#### Assignment:
Please output the data exactly, without omitting anything.

Top of The data

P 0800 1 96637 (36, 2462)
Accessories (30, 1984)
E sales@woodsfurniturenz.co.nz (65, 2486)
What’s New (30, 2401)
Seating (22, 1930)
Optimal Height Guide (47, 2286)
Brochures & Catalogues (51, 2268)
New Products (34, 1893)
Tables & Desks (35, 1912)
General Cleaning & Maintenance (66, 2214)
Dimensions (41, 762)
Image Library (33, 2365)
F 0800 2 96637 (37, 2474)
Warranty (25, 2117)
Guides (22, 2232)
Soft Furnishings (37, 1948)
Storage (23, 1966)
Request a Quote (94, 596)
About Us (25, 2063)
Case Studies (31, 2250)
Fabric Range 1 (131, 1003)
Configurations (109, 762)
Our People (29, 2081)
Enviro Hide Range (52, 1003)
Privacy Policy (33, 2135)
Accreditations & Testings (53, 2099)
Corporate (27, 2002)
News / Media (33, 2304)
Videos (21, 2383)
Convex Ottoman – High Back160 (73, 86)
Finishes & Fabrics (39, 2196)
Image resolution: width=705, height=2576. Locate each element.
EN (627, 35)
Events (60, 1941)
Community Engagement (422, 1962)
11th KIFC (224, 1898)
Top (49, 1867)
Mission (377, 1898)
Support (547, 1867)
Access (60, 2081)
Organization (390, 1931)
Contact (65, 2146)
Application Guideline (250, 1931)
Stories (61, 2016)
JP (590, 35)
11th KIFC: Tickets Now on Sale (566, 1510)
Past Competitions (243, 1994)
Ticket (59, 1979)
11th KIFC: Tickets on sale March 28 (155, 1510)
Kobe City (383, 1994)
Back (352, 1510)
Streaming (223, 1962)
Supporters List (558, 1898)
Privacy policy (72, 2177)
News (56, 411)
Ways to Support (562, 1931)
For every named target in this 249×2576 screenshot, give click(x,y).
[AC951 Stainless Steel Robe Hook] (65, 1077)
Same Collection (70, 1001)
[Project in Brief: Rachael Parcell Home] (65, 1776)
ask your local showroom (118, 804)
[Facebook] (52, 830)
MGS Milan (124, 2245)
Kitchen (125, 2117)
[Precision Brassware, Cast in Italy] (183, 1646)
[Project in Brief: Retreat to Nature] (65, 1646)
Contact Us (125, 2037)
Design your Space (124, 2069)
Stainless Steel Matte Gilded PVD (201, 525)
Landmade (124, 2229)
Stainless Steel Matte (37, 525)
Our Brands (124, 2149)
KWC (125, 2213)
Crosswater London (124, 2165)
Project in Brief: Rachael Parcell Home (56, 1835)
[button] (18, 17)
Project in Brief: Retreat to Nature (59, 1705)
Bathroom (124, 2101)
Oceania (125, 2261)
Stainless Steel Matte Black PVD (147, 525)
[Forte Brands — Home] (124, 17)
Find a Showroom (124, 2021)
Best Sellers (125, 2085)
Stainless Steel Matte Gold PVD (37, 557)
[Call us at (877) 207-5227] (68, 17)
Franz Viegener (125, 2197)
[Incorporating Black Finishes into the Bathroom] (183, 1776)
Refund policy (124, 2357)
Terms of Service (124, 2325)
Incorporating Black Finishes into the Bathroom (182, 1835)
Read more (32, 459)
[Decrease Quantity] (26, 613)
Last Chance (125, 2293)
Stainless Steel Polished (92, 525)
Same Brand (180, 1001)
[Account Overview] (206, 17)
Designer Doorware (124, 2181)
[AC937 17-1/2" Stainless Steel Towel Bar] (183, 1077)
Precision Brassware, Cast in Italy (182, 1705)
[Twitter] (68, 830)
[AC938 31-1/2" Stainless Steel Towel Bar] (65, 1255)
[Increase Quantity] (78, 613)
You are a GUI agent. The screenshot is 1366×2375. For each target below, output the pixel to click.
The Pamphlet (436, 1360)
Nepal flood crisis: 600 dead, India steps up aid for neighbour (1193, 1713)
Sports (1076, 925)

Bottom of The data

#### Completed exercise:
P 0800 1 96637 (36, 2462)
Accessories (30, 1984)
E sales@woodsfurniturenz.co.nz (65, 2486)
What’s New (30, 2401)
Seating (22, 1930)
Optimal Height Guide (47, 2286)
Brochures & Catalogues (51, 2268)
New Products (34, 1893)
Tables & Desks (35, 1912)
General Cleaning & Maintenance (66, 2214)
Dimensions (41, 762)
Image Library (33, 2365)
F 0800 2 96637 (37, 2474)
Warranty (25, 2117)
Guides (22, 2232)
Soft Furnishings (37, 1948)
Storage (23, 1966)
Request a Quote (94, 596)
About Us (25, 2063)
Case Studies (31, 2250)
Fabric Range 1 (131, 1003)
Configurations (109, 762)
Our People (29, 2081)
Enviro Hide Range (52, 1003)
Privacy Policy (33, 2135)
Accreditations & Testings (53, 2099)
Corporate (27, 2002)
News / Media (33, 2304)
Videos (21, 2383)
Convex Ottoman – High Back160 (73, 86)
Finishes & Fabrics (39, 2196)
Image resolution: width=705, height=2576. Locate each element.
EN (627, 35)
Events (60, 1941)
Community Engagement (422, 1962)
11th KIFC (224, 1898)
Top (49, 1867)
Mission (377, 1898)
Support (547, 1867)
Access (60, 2081)
Organization (390, 1931)
Contact (65, 2146)
Application Guideline (250, 1931)
Stories (61, 2016)
JP (590, 35)
11th KIFC: Tickets Now on Sale (566, 1510)
Past Competitions (243, 1994)
Ticket (59, 1979)
11th KIFC: Tickets on sale March 28 (155, 1510)
Kobe City (383, 1994)
Back (352, 1510)
Streaming (223, 1962)
Supporters List (558, 1898)
Privacy policy (72, 2177)
News (56, 411)
Ways to Support (562, 1931)
For every named target in this 249×2576 screenshot, give click(x,y).
[AC951 Stainless Steel Robe Hook] (65, 1077)
Same Collection (70, 1001)
[Project in Brief: Rachael Parcell Home] (65, 1776)
ask your local showroom (118, 804)
[Facebook] (52, 830)
MGS Milan (124, 2245)
Kitchen (125, 2117)
[Precision Brassware, Cast in Italy] (183, 1646)
[Project in Brief: Retreat to Nature] (65, 1646)
Contact Us (125, 2037)
Design your Space (124, 2069)
Stainless Steel Matte Gilded PVD (201, 525)
Landmade (124, 2229)
Stainless Steel Matte (37, 525)
Our Brands (124, 2149)
KWC (125, 2213)
Crosswater London (124, 2165)
Project in Brief: Rachael Parcell Home (56, 1835)
[button] (18, 17)
Project in Brief: Retreat to Nature (59, 1705)
Bathroom (124, 2101)
Oceania (125, 2261)
Stainless Steel Matte Black PVD (147, 525)
[Forte Brands — Home] (124, 17)
Find a Showroom (124, 2021)
Best Sellers (125, 2085)
Stainless Steel Matte Gold PVD (37, 557)
[Call us at (877) 207-5227] (68, 17)
Franz Viegener (125, 2197)
[Incorporating Black Finishes into the Bathroom] (183, 1776)
Refund policy (124, 2357)
Terms of Service (124, 2325)
Incorporating Black Finishes into the Bathroom (182, 1835)
Read more (32, 459)
[Decrease Quantity] (26, 613)
Last Chance (125, 2293)
Stainless Steel Polished (92, 525)
Same Brand (180, 1001)
[Account Overview] (206, 17)
Designer Doorware (124, 2181)
[AC937 17-1/2" Stainless Steel Towel Bar] (183, 1077)
Precision Brassware, Cast in Italy (182, 1705)
[Twitter] (68, 830)
[AC938 31-1/2" Stainless Steel Towel Bar] (65, 1255)
[Increase Quantity] (78, 613)
You are a GUI agent. The screenshot is 1366×2375. For each target below, output the pixel to click.
The Pamphlet (436, 1360)
Nepal flood crisis: 600 dead, India steps up aid for neighbour (1193, 1713)
Sports (1076, 925)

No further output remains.